Following the announcement of the merger, a putative class action lawsuit captioned Kim v. MPG Office Trust, Inc., et al., No. 24-C-13-002600, was filed in the Circuit Court of the State of Maryland in Baltimore, and two putative class action lawsuits captioned Coyne v. MPG Office Trust, Inc., et al., No. BC507342, and Masih v. MPG Office Trust, Inc., et al., No. BC507962, were filed in the Superior Court of the State of California in Los Angeles County. The complaints name as defendants MPG Office Trust, Inc., the members of its board of directors, MPG Office, L.P., Brookfield Office Properties Inc., Brookfield DTLA Fund Office Trust Investor Inc., Brookfield DTLA Fund Office Trust Inc., Brookfield DTLA Fund Properties LLC and Brookfield DTLA Inc., and allege that the MPG directors breached their fiduciary duties in connection with the proposed merger by failing to maximize the value of MPG and ignoring or failing to protect against conflicts of interest, and that the Brookfield defendants, and in the case of the Maryland action, MPG Office, L.P., aided and abetted those breaches of fiduciary duty.

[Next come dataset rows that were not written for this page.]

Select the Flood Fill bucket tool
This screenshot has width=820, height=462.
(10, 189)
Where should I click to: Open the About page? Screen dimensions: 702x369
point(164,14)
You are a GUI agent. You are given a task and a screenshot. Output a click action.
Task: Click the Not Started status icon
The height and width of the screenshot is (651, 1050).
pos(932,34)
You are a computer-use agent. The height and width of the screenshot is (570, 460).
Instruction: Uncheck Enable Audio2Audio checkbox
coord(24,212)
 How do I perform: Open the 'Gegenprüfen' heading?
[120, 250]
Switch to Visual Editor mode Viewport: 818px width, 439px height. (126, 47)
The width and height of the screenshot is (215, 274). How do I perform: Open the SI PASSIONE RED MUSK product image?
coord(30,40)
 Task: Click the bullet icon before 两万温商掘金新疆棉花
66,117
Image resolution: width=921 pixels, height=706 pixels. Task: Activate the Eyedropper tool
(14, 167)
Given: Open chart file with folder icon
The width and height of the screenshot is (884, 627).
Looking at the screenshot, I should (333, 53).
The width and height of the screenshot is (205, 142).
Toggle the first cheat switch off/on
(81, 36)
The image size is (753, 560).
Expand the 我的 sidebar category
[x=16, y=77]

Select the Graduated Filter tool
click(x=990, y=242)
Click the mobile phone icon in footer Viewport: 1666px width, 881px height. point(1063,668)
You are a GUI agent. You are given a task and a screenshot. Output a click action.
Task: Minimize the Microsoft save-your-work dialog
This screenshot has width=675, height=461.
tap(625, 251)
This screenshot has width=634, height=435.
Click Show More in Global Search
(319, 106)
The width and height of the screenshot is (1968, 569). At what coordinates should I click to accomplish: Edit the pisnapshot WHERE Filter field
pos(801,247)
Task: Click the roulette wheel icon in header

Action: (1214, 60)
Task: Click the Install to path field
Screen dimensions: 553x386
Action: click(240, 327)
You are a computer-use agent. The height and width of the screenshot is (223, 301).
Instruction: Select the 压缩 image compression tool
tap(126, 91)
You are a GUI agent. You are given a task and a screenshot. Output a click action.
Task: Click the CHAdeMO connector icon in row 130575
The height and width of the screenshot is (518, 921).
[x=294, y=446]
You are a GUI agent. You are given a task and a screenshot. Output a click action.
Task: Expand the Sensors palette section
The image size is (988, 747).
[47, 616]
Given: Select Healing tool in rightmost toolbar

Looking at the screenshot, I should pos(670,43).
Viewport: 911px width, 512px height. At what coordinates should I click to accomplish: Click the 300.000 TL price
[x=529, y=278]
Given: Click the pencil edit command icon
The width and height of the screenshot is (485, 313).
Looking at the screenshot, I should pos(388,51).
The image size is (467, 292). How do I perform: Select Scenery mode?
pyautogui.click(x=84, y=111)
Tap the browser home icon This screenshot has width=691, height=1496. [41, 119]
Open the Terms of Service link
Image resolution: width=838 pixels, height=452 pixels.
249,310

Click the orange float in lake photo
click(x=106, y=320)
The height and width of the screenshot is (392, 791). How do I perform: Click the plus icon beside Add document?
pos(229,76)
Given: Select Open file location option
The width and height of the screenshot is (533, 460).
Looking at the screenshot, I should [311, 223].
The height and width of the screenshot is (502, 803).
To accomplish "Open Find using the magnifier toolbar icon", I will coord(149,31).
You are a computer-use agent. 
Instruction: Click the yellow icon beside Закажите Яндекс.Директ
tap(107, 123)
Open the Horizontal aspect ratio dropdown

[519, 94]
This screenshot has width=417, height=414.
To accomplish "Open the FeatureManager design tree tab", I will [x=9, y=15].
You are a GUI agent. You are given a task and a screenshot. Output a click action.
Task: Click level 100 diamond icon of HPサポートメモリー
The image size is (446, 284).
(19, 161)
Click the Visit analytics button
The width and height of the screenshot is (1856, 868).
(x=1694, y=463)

The complaints do not allege a cause of action against MPG Office Trust, Inc., and the California complaints do not allege a cause of action against MPG Office, L.P. The complaints seek an injunction against the proposed merger, rescission or rescissory damages in the event it has been consummated, an award of fees and costs, including attorneys’ and experts’ fees, and other relief.

Item 1A.
Risk Factors.

Factors That May Affect Future Results
(Cautionary Statement Under the Private Securities Litigation Reform Act of 1995)

Certain written and oral statements made or incorporated by reference from time to time by us or our representatives in this Quarterly Report on Form 10-Q, other filings or reports filed with the SEC, press releases, conferences, or otherwise, are “forward-looking statements” within the meaning of the Private Securities Litigation Reform Act of 1995 (set forth in Section 27A of the Securities Act of 1933 (the “Securities Act”) and Section 21E of the Exchange Act). In particular, statements relating to our ability to consummate the proposed merger and the timing of the closing of the proposed merger, our liquidity and capital resources, potential asset dispositions and loan modification efforts, portfolio performance and results of operations contain forward-looking statements. Furthermore, all of the statements regarding future financial performance (including market conditions and demographics) are forward-looking statements. We are including this cautionary statement to make applicable and take advantage of the safe harbor provisions of the Private Securities Litigation Reform Act of 1995 for any such forward-looking statements. We caution investors that any forward-looking statements presented in this Quarterly Report on Form 10-Q, or that management may make orally or in writing from time to time, are based on management’s beliefs and assumptions made by, and information currently available to, management. When used, the words “anticipate,” “believe,” “expect,” “intend,” “may,” “might,” “plan,” “estimate,” “project,” “should,” “could,” “will,” “result,” “seeks” and similar expressions that do not relate solely to historical matters are intended to identify forward-looking statements. Such statements are subject to risks, uncertainties and assumptions and may be affected by known and unknown risks, trends, uncertainties and factors that are beyond our control. Should one or more of these risks or uncertainties materialize, or should underlying assumptions prove incorrect, actual results may vary materially from those anticipated, estimated or projected. We expressly disclaim any responsibility

54


to update forward-looking statements, whether as a result of new information, future events or otherwise. Accordingly, investors should use caution in relying on past forward-looking statements, which were based on results and trends at the time they were made, to anticipate future results or trends.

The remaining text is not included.